* PROVIDED INFORMATION:

·····

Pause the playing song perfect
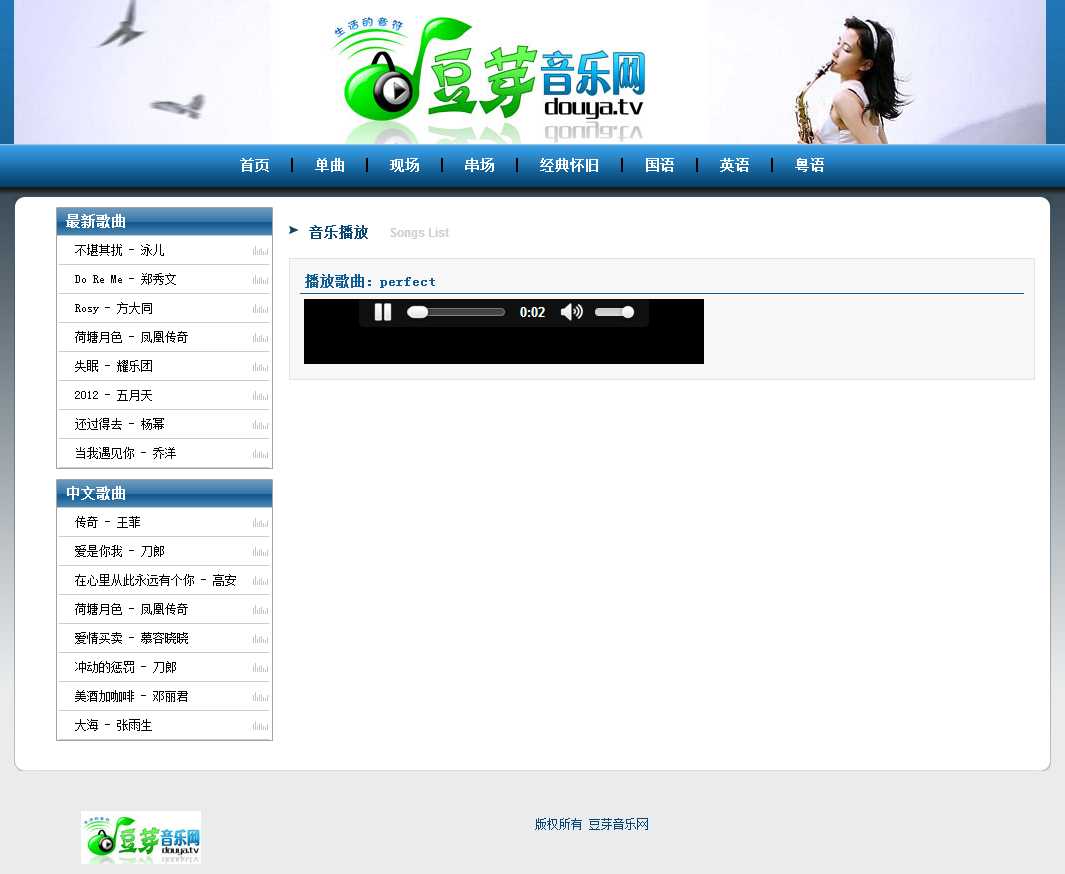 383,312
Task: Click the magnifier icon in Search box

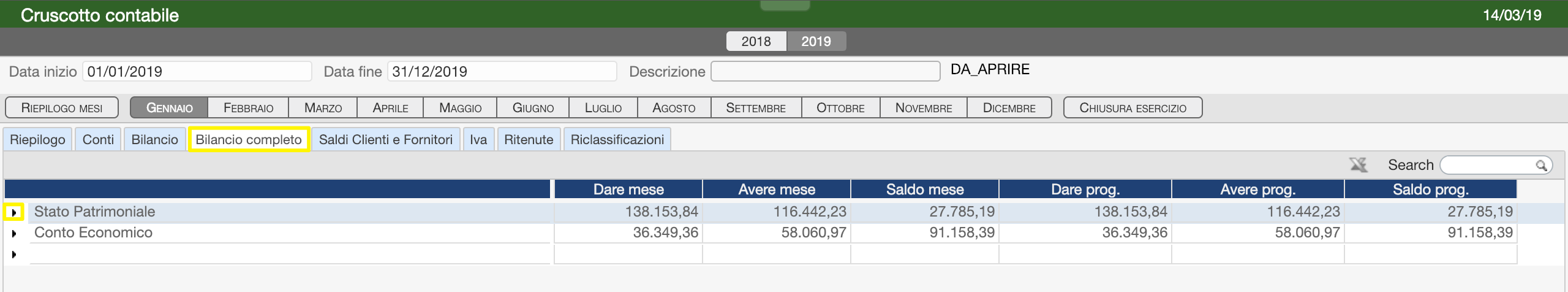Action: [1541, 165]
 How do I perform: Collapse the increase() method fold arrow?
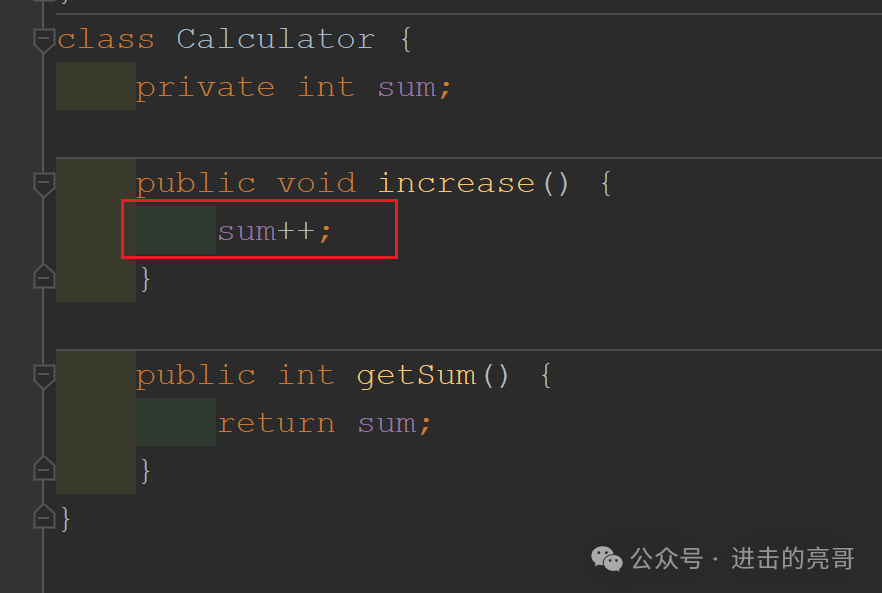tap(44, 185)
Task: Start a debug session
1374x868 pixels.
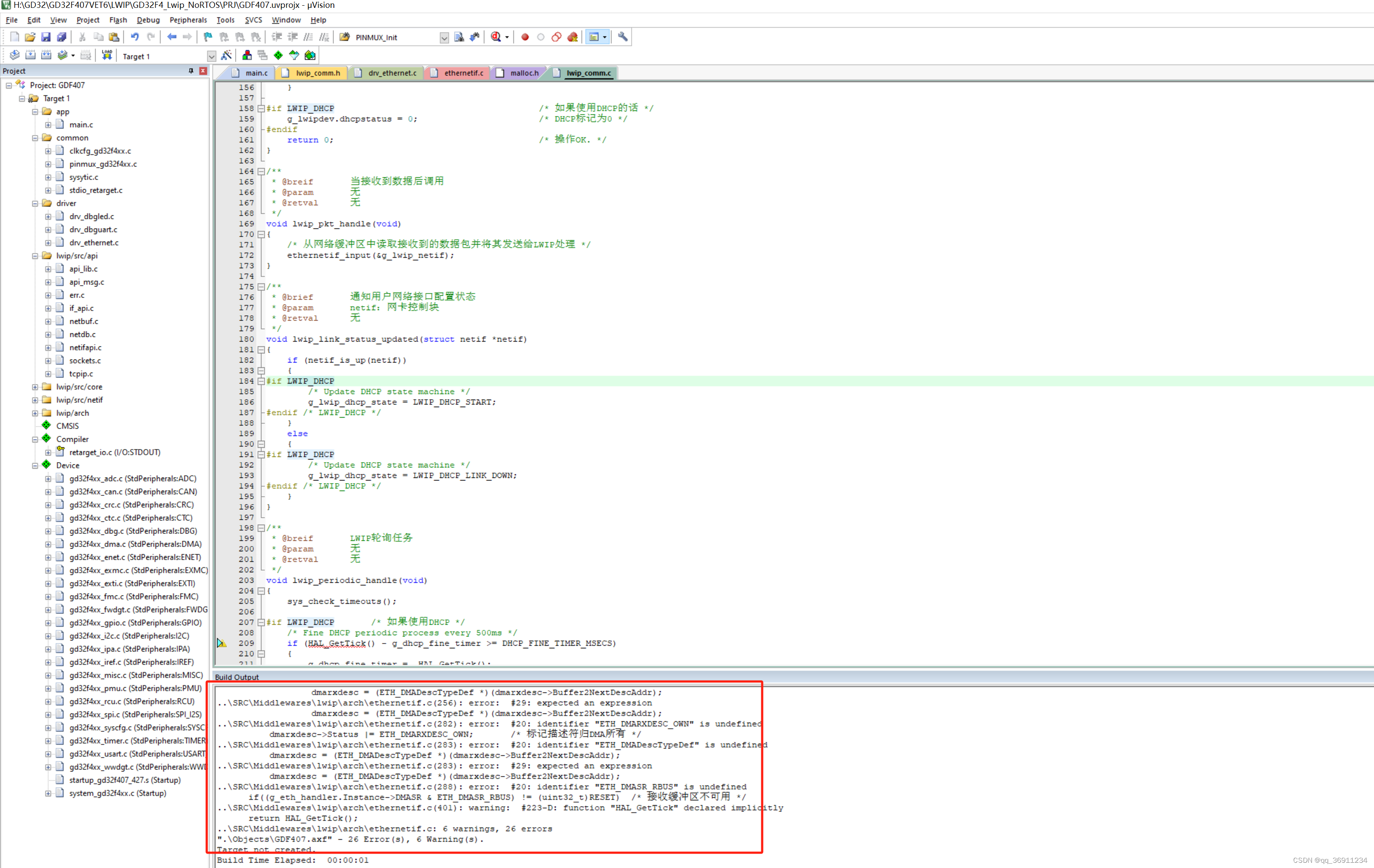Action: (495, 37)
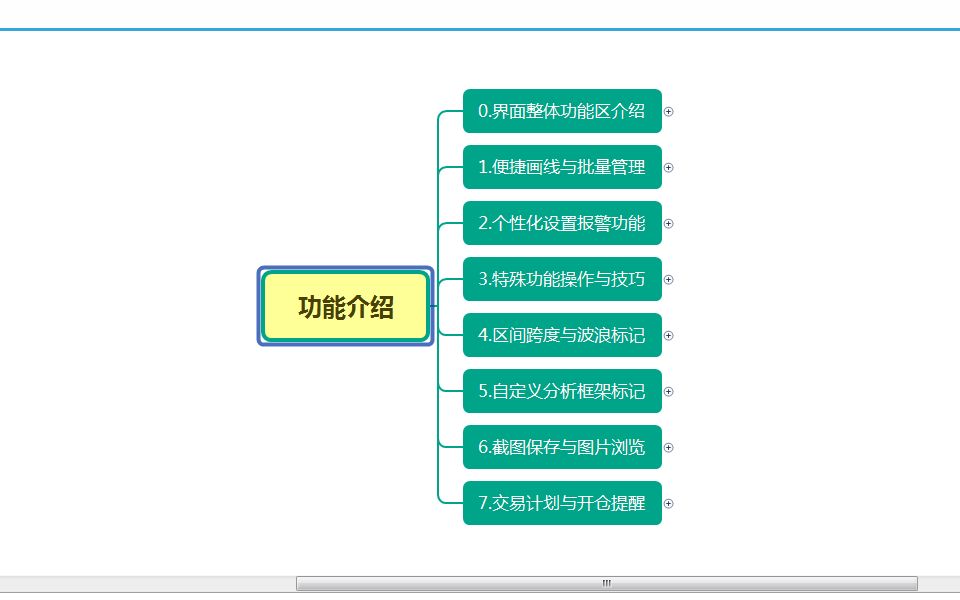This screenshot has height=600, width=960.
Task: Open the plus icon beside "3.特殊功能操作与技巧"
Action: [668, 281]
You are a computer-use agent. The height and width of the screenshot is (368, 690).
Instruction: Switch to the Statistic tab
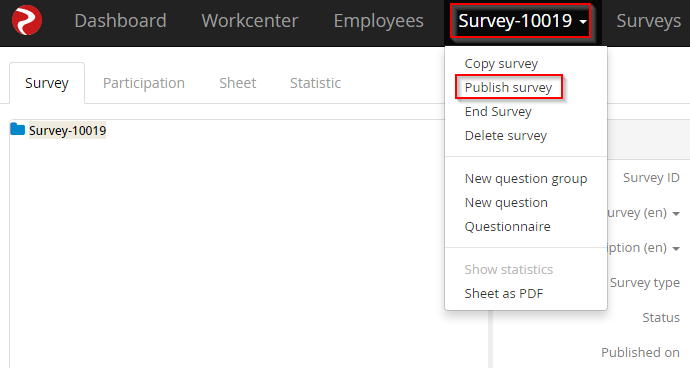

·····

* TASK TO COMPLETE: Rewrite the listing from the line containing "How do I perform: Collapse" up to and including its final line, replacing "debug session" with "profiling session" and leaving everything else unchanged. Leave the pictures out of your answer.

* RESULT:
 How do I perform: Collapse the increase() method fold arrow?
tap(44, 185)
Task: Start a profiling session
1374x868 pixels.
Action: (495, 37)
This screenshot has height=600, width=960.
Task: Open the plus icon beside "3.特殊功能操作与技巧"
Action: [668, 281]
You are a computer-use agent. The height and width of the screenshot is (368, 690).
Instruction: Switch to the Statistic tab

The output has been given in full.